» Activity
Repeat exactly, and only, the lines below starting at the line that contains "[combobox] (206, 493)" and ending at the line that contains "Добавить объявление (69, 2542)", inclusive of both.
• • •
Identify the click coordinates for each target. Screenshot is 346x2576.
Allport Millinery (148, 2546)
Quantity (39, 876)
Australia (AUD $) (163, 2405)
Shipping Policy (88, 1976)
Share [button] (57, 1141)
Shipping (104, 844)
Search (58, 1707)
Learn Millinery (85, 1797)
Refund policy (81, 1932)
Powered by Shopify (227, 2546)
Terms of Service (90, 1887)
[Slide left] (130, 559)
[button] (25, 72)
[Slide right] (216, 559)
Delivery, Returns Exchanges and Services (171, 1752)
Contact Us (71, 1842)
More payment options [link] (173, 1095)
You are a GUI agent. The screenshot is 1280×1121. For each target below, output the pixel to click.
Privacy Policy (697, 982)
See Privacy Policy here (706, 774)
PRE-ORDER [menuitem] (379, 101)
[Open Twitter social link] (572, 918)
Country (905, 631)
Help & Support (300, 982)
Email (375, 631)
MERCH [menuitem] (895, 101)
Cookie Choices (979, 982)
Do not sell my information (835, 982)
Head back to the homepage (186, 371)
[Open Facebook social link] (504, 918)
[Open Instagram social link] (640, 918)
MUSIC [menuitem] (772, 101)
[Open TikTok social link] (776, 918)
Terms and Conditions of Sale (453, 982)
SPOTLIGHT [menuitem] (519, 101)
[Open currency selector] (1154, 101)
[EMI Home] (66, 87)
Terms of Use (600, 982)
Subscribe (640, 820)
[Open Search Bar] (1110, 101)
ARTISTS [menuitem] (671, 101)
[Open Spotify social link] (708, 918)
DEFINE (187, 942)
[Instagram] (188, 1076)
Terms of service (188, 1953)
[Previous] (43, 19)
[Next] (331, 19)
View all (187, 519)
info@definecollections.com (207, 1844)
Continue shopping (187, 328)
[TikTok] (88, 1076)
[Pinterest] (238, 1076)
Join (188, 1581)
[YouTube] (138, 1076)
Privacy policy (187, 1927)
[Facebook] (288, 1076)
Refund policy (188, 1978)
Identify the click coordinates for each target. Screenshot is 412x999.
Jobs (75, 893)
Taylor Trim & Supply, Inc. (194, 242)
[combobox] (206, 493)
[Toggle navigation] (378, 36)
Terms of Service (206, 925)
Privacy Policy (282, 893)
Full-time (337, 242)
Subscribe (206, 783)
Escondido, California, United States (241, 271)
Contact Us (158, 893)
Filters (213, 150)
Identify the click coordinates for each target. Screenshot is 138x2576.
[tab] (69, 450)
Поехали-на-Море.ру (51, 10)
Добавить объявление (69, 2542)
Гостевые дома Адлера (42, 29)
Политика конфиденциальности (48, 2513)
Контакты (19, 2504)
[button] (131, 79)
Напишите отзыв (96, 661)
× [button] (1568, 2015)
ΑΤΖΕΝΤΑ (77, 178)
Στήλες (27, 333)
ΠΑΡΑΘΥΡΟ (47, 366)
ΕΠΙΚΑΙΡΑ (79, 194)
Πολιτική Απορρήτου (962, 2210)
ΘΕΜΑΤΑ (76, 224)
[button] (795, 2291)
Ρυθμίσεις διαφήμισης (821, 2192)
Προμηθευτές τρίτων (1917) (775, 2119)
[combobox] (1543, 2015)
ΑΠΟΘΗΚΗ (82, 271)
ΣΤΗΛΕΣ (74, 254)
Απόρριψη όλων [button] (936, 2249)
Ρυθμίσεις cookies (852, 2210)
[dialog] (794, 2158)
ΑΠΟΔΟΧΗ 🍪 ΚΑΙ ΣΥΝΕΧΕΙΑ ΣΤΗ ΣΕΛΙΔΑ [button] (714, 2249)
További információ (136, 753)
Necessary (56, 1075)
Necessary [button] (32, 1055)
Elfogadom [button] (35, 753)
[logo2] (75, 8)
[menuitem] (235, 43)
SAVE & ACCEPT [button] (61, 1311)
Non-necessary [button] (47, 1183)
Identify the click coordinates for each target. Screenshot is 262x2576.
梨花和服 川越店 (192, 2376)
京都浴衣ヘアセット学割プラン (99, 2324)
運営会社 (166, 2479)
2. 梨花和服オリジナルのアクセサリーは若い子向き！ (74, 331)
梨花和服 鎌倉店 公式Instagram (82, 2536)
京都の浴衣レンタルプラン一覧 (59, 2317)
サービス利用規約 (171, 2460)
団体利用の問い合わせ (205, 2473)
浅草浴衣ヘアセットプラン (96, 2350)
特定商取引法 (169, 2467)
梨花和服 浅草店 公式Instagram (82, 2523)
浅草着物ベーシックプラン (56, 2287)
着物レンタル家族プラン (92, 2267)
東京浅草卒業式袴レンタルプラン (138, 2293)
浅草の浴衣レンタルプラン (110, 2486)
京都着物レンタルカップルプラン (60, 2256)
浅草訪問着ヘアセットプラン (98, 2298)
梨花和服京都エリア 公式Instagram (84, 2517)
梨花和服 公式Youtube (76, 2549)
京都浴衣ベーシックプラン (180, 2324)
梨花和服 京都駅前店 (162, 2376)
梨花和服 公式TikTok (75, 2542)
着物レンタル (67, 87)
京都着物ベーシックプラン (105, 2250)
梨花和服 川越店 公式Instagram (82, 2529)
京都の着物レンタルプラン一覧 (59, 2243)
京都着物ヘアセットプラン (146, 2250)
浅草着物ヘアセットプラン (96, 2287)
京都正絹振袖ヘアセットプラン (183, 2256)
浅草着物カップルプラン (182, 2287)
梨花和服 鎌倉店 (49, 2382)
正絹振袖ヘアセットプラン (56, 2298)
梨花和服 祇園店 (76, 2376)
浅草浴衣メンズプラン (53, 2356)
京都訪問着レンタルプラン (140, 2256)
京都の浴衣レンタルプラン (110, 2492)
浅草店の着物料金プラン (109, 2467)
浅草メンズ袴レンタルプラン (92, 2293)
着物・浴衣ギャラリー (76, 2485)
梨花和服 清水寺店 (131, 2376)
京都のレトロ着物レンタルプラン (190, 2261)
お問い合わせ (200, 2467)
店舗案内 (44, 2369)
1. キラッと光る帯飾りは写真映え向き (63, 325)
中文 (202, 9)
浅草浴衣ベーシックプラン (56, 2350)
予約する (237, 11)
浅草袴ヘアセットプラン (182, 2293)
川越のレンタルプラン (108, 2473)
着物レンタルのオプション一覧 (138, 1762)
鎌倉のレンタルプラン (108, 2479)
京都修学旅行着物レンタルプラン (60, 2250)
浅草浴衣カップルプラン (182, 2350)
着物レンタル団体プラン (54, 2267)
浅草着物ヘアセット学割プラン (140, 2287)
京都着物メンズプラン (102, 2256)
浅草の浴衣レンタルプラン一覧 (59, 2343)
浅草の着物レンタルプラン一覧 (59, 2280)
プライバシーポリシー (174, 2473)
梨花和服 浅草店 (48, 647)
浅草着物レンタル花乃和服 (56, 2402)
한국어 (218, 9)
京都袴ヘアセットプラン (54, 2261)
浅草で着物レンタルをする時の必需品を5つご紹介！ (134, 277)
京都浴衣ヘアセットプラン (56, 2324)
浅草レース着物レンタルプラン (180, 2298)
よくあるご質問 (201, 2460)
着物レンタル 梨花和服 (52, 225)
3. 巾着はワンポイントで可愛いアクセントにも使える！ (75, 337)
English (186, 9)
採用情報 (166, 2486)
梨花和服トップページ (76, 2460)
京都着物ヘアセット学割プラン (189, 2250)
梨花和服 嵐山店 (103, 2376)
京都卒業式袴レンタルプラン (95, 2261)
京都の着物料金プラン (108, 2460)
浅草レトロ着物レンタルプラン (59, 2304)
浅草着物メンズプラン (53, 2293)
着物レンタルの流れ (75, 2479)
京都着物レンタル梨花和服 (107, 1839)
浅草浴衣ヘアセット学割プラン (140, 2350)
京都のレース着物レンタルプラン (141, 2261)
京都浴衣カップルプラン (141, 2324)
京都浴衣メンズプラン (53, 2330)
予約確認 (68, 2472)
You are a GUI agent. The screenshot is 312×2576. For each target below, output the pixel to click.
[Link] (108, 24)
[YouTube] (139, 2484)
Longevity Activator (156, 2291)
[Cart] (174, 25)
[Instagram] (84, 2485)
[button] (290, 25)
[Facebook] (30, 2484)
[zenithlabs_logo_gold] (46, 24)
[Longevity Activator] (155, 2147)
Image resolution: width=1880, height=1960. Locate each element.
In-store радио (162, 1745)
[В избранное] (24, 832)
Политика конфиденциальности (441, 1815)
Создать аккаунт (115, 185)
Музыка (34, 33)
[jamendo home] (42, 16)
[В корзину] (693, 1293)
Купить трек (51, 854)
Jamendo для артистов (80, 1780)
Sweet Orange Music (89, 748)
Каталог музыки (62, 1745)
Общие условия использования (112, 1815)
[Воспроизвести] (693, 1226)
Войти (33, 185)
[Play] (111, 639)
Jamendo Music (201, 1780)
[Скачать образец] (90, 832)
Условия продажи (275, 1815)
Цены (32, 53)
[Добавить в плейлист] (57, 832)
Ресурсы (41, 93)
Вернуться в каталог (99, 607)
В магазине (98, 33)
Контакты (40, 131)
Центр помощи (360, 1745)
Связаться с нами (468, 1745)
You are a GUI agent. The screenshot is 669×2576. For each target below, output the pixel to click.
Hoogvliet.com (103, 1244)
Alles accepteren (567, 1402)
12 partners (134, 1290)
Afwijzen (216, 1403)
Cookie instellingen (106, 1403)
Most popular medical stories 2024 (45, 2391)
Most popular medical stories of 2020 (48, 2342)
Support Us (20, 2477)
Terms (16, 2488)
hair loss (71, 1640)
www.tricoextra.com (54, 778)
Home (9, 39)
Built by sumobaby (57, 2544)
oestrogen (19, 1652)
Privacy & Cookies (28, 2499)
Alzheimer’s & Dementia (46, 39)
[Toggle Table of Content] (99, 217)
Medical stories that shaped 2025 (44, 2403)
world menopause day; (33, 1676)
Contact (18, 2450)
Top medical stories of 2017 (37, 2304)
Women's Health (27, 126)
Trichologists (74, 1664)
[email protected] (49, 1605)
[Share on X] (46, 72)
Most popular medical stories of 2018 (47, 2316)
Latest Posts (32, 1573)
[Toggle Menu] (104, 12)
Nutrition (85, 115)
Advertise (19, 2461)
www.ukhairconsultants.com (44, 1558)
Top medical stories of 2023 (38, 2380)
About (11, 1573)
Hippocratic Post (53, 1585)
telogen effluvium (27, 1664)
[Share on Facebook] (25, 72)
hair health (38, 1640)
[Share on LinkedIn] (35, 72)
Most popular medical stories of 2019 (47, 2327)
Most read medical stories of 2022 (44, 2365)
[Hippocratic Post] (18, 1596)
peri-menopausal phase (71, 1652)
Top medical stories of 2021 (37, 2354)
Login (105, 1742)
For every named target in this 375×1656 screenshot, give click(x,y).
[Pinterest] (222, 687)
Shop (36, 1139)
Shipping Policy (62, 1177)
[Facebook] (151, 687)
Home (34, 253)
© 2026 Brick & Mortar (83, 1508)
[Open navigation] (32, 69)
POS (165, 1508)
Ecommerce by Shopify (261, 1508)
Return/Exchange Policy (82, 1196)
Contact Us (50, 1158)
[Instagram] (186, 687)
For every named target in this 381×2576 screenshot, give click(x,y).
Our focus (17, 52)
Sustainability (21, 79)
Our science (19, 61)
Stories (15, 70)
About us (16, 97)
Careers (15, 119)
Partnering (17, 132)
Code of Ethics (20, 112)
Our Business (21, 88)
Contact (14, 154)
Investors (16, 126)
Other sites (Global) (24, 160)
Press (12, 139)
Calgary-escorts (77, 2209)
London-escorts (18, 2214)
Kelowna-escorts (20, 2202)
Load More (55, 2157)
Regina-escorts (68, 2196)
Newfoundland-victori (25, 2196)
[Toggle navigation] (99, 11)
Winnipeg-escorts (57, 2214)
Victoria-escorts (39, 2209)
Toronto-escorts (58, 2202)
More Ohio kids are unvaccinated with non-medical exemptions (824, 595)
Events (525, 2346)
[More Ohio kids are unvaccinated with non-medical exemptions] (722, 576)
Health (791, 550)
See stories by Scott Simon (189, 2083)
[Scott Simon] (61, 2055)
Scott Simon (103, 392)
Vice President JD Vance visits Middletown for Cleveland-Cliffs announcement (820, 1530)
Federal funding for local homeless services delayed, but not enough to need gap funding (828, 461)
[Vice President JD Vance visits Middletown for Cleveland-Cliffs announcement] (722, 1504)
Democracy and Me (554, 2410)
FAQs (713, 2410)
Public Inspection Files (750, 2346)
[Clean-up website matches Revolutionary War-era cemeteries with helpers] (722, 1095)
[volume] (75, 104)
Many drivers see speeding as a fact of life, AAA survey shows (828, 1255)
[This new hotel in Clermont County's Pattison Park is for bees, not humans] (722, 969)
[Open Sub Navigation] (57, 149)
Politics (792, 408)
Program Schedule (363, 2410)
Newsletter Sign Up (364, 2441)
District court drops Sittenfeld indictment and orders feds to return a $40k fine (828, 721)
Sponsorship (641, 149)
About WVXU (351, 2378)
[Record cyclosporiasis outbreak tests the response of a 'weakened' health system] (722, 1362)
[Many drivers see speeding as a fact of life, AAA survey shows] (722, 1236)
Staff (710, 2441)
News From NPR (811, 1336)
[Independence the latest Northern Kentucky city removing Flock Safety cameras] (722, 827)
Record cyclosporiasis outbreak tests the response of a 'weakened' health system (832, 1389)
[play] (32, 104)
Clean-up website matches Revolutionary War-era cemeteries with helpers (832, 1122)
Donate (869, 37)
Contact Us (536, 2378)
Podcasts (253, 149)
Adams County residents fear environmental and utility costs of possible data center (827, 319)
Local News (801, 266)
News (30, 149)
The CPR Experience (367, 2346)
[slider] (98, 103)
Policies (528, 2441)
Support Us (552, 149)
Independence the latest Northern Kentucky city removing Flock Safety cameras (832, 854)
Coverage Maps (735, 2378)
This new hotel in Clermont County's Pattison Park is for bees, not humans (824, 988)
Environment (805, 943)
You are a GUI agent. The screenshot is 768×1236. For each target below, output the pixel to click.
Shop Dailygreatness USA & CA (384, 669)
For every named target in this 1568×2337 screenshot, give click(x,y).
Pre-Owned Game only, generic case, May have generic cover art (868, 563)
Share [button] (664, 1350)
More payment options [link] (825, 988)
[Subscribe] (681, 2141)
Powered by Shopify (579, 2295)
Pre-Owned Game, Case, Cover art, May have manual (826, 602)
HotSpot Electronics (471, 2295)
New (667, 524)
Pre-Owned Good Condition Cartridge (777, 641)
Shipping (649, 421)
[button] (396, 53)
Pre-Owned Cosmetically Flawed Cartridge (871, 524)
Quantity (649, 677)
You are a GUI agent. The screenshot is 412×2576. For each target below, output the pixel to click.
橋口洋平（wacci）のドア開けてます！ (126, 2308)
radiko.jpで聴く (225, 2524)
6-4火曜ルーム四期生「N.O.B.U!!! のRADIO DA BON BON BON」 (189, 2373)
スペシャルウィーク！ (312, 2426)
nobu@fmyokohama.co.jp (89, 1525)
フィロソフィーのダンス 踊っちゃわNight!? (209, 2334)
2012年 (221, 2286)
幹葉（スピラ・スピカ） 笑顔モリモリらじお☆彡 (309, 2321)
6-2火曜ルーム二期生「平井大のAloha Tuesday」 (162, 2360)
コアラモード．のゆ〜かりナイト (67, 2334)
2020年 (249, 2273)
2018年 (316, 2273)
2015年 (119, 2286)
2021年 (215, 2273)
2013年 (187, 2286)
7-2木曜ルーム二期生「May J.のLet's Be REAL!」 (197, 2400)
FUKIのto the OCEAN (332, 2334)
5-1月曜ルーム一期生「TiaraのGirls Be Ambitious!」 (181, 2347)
• • •
» Answer to the problem
[combobox] (206, 493)
[Toggle navigation] (378, 36)
Terms of Service (206, 925)
Privacy Policy (282, 893)
Full-time (337, 242)
Subscribe (206, 783)
Escondido, California, United States (241, 271)
Contact Us (158, 893)
Filters (213, 150)
Identify the click coordinates for each target. Screenshot is 138x2576.
[tab] (69, 450)
Поехали-на-Море.ру (51, 10)
Добавить объявление (69, 2542)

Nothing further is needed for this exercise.